Now, Philip Mitteroecker also pointed out an interesting fact: even when we use a high number of landmarks, we find covariation (integration) among variables and therefore effective dimensionality is never going to be really high. Therefore, ‘many of the problems described by Cardini et al. and Fred can be avoided by variable reduction (ordinary PCA) prior to bgPCA and related techniques’.
That is only true if, pay attention, the pattern of covariation within groups is similar to the pattern of covariation among groups. When both patterns are equal, then the PCA on the raw sample will be equivalent to the between-group PCA and therefore no artefacts show up. When within-groups variation is perpendicular to the among group variation, then we’ll find a collapse of the within-group variance. Actually, on the extreme, this second situation would be analogous to run a PCA on the group means and then place the individuals on their group centroid:


In the second case, however, within-group variation is perpendicular to among-group variation.
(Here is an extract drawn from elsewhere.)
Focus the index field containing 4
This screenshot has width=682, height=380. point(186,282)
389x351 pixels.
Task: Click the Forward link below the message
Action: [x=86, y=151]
On the extreme, within-group would be represented by two lines perpendicular to the bgPC1 (red line). In that situation the projection of the individuals on the new axis would completely remove within-group variation and it would also reduce (but comparatively much less) variation among individuals from the two groups.
While it’s certainly true that in the first case anisotropic variation reduces the problem of spurious separation of groups (because population PCA and bgPCA would be equivalent), the second case would make it much worse. When population grouping is based on, for example, on evolutionary relatedness, it is unlikely that within-group variation will be perpendicular to among-group variation. However, for some other kind of groups (e. g. response to one environmental factor) that might happen.
Here’s my two cents on the between-group PCA issue.
CVG